*Task directions*. Copy word for word the data between the lines holding "You are a computer-use agent. 876x567 pixels." and "(x=798, y=9)", inclusive, leaving out the pictures.

*Data section*.

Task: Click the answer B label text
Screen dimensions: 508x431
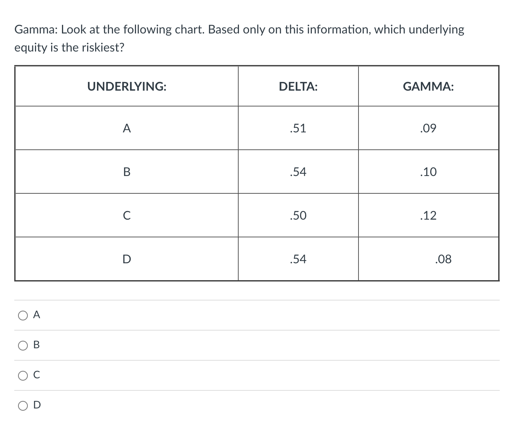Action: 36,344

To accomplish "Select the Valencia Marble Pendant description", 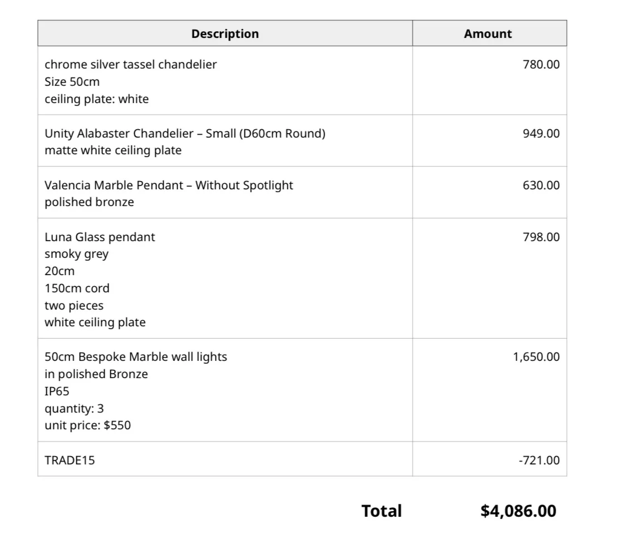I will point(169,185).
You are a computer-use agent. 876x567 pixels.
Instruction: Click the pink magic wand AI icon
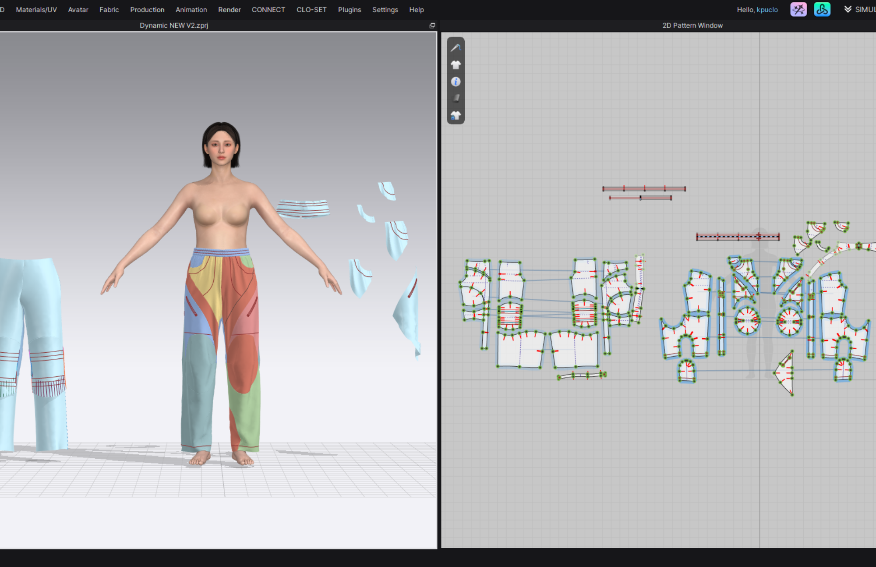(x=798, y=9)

* * *

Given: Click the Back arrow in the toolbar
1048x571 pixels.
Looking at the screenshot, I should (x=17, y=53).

*The result*.
You are a computer-use agent. 876x567 pixels.
Instruction: Click the pink magic wand AI icon
(x=798, y=9)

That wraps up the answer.